[Stored data entries]
====
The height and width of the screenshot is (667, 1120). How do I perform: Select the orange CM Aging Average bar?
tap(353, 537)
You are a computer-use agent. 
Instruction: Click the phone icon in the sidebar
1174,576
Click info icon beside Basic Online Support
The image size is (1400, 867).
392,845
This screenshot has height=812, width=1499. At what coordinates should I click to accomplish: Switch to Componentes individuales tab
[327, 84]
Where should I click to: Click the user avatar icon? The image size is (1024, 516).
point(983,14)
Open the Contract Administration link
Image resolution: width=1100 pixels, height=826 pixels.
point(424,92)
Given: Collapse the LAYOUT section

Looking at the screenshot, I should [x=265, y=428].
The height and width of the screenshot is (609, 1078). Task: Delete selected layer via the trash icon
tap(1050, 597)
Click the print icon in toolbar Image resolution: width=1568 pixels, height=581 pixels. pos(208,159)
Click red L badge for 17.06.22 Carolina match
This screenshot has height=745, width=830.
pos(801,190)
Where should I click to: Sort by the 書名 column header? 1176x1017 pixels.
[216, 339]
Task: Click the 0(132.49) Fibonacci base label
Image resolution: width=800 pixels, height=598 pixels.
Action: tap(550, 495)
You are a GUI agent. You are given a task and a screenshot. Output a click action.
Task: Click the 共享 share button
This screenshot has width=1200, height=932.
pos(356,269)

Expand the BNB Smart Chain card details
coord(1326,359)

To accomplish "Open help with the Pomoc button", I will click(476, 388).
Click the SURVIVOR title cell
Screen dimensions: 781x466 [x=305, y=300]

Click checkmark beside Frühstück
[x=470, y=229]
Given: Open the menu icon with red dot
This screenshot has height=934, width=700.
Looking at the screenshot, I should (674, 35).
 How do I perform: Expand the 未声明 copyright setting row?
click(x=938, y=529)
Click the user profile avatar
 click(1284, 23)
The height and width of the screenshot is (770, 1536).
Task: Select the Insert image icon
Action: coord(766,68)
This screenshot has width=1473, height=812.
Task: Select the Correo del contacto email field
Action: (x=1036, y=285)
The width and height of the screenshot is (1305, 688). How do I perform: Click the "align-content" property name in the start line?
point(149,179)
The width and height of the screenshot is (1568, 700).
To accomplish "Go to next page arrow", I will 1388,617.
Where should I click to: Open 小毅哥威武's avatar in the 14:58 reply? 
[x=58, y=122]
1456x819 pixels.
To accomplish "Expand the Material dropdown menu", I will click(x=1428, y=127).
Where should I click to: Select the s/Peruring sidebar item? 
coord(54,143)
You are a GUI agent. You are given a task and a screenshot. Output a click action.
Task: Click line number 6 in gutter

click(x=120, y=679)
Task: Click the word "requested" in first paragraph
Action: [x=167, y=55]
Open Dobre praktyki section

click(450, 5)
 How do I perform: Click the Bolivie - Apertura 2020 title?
====
Write out every line from the records above, word for word.

• _ANSWER SECTION_
The height and width of the screenshot is (667, 1120). How do I perform: Select the orange CM Aging Average bar?
tap(353, 537)
You are a computer-use agent. 
Instruction: Click the phone icon in the sidebar
1174,576
Click info icon beside Basic Online Support
The image size is (1400, 867).
392,845
This screenshot has height=812, width=1499. At what coordinates should I click to accomplish: Switch to Componentes individuales tab
[327, 84]
Where should I click to: Click the user avatar icon? The image size is (1024, 516).
point(983,14)
Open the Contract Administration link
Image resolution: width=1100 pixels, height=826 pixels.
point(424,92)
Given: Collapse the LAYOUT section

Looking at the screenshot, I should [x=265, y=428].
The height and width of the screenshot is (609, 1078). Task: Delete selected layer via the trash icon
tap(1050, 597)
Click the print icon in toolbar Image resolution: width=1568 pixels, height=581 pixels. pos(208,159)
Click red L badge for 17.06.22 Carolina match
This screenshot has height=745, width=830.
pos(801,190)
Where should I click to: Sort by the 書名 column header? 1176x1017 pixels.
[216, 339]
Task: Click the 0(132.49) Fibonacci base label
Image resolution: width=800 pixels, height=598 pixels.
Action: tap(550, 495)
You are a GUI agent. You are given a task and a screenshot. Output a click action.
Task: Click the 共享 share button
This screenshot has width=1200, height=932.
pos(356,269)

Expand the BNB Smart Chain card details
coord(1326,359)

To accomplish "Open help with the Pomoc button", I will click(476, 388).
Click the SURVIVOR title cell
Screen dimensions: 781x466 [x=305, y=300]

Click checkmark beside Frühstück
[x=470, y=229]
Given: Open the menu icon with red dot
This screenshot has height=934, width=700.
Looking at the screenshot, I should (674, 35).
 How do I perform: Expand the 未声明 copyright setting row?
click(x=938, y=529)
Click the user profile avatar
 click(1284, 23)
The height and width of the screenshot is (770, 1536).
Task: Select the Insert image icon
Action: coord(766,68)
This screenshot has width=1473, height=812.
Task: Select the Correo del contacto email field
Action: (x=1036, y=285)
The width and height of the screenshot is (1305, 688). How do I perform: Click the "align-content" property name in the start line?
point(149,179)
The width and height of the screenshot is (1568, 700).
To accomplish "Go to next page arrow", I will 1388,617.
Where should I click to: Open 小毅哥威武's avatar in the 14:58 reply? 
[x=58, y=122]
1456x819 pixels.
To accomplish "Expand the Material dropdown menu", I will click(x=1428, y=127).
Where should I click to: Select the s/Peruring sidebar item? 
coord(54,143)
You are a GUI agent. You are given a task and a screenshot. Output a click action.
Task: Click line number 6 in gutter

click(x=120, y=679)
Task: Click the word "requested" in first paragraph
Action: [x=167, y=55]
Open Dobre praktyki section

click(450, 5)
 How do I perform: Click the Bolivie - Apertura 2020 title?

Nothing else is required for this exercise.